Both ‘A’ and ‘∀’ are treated as Unicode characters, why ‘A’ shows ‘A’ but ‘∀’ shows ‘\8704’ ?

Is this behavior expected? I have not seen any reference mention it.

You can test it with Haskell Playground

Thanks.

1 Like

This is a known issue:

2 Likes

The Show class should be treated as a debugging aid. It’s a lawless type class and as such, it’s better not to rely on it working a certain way.

4 Likes

On the other hand, this program:

main :: IO ()
main = do
  putChar '\65'
  putChar 'A'
  putChar '\8704'
  putChar '∀'

gives this output:

$ runhaskell hep.hs 
AA∀∀$ 
3 Likes

Sure, and the same for putStrLn:

main :: IO ()
main = do
  putStrLn "\65"
  putStrLn "A"
  putStrLn "\8704"
  putStrLn "∀"
A
A
∀
∀

OK, so I think there are two sources of confusion here.
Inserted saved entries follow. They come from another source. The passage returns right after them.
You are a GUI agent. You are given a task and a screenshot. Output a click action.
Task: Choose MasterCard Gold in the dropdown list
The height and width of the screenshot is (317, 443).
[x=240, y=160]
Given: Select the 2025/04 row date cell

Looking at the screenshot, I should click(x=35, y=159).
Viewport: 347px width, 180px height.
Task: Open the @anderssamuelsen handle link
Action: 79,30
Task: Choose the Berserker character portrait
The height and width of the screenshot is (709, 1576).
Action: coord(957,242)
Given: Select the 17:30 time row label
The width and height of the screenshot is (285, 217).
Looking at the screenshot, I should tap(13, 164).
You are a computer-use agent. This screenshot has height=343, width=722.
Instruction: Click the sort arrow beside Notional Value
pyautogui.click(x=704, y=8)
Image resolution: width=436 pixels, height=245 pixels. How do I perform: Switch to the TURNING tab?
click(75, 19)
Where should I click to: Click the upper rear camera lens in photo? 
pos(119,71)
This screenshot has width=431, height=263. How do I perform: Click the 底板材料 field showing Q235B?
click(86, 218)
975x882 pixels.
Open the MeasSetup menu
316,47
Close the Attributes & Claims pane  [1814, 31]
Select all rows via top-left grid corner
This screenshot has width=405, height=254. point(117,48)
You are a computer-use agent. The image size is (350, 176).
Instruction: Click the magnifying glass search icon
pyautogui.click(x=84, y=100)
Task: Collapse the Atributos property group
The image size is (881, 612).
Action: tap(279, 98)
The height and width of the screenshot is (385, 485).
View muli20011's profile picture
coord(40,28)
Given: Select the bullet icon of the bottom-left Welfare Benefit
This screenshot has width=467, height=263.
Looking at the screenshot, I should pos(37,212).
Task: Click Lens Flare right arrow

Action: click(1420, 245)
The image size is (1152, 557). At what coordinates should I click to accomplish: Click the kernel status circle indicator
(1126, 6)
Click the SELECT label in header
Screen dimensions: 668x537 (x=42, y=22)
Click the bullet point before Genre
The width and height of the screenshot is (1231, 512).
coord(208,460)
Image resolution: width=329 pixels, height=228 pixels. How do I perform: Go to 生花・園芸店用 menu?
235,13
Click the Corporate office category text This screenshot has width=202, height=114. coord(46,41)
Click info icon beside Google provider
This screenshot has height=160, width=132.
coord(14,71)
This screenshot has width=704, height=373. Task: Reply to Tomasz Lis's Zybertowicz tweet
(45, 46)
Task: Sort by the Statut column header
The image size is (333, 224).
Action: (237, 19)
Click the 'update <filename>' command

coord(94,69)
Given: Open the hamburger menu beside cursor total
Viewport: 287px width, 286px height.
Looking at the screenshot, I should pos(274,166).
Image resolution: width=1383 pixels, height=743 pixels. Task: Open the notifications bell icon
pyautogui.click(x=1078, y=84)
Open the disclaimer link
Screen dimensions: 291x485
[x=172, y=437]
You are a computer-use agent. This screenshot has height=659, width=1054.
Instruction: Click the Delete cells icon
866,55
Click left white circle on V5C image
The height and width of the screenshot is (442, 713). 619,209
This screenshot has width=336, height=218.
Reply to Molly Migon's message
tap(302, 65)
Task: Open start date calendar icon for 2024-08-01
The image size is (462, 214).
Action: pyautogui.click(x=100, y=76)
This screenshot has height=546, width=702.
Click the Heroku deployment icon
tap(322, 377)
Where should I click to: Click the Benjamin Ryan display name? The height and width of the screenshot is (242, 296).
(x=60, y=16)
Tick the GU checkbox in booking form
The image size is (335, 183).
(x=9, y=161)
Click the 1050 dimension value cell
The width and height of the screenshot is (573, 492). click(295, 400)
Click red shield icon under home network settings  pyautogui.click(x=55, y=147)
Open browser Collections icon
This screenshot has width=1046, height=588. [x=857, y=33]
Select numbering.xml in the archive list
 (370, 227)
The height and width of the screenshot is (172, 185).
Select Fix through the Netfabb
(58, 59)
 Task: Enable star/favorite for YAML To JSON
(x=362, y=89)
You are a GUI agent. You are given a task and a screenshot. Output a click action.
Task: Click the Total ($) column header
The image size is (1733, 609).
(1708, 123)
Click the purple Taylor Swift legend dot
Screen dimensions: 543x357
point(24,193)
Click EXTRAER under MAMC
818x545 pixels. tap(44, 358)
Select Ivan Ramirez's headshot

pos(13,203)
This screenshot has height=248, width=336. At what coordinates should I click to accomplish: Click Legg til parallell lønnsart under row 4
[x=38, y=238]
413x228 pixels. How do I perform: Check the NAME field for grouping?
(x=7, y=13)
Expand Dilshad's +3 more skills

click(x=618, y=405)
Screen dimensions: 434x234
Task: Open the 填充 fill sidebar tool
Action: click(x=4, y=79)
The first one is "why does show print both '\65' and 'A' as 'A'? (And same for '\8704' vs. '∀'?)

This is because '\65' and 'A' represent the exact same value, and show has no idea which syntax you used to define it. In fact, once your code has gone through the first stages of compilation, the difference is gone - both literals will compile to the exact same code, and even if show wanted to, it couldn’t possibly tell the difference.

The second one is “why is ‘A’ printed as the actual character, but ‘∀’ is printed as an escape?”

This has to do with what show is supposed to do: it gives you something similar to how a programmer would write the value being shown in code.

And because non-ASCII Unicode in source files can be problematic, a lot of programmers adopt the convention that ASCII characters can be written as-is, but non-ASCII characters in string and character literals should be spelled out as escapes. This is useful for several reasons:

  • Those non-ASCII characters might not even exist on someone’s keyboard, so working with code that uses them can be very awkward - try grepping for “γ” on a computer that doesn’t have Greek letters on its keyboard.
  • The client software used to view the code might not render all non-ASCII characters properly; ASCII characters, however, will work reliably across any client that uses any superset of ASCII, including UTF-8, and most 8-bit codepages.
  • ASCII also tends to survive much more mangling, e.g. when transmitting code through legacy communication systems (old email systems, IRC, issue trackers running on a non-UTF8 database, etc.)
  • ASCII characters will be rendered unambiguously in most clients and with most fonts, especially those used for programming; but within Unicode, there are many ways of spelling a string that will look identical, and this can actually be positively devious - try this, for example:
main = do
    print 'A'
    print 'Α'

So, in short, show will follow the simple rule that if it’s a printable ASCII character, it will print it as is, otherwise it will print a suitable escape sequence, just like a programmer following the above convention would.

9 Likes

show for Char and String try to stick to ASCII so as to make the weakest assumption about terminals.

You would’t believe it, but in this the 21st Century the Year 2024 of Our Lord, Windows terminal still does not default to any UTF-* code page.

How would you feel about dropping Windows support altogether? >:)

If ‘Windows’ is part of the reasoning, then the reasoning may need to be revisted, given the capabilities of Windows Terminal - available for Windows 10 and the default terminal on Windows 11.

On the “bright” side, this kind of changes to the standard library can take forever on the Libraries Committee!

(Also takes forever until someone is interested enough to write a proposal in the first place!)

Given a proper proposal, the CLC process is fairly swift and straightforward.

2 Likes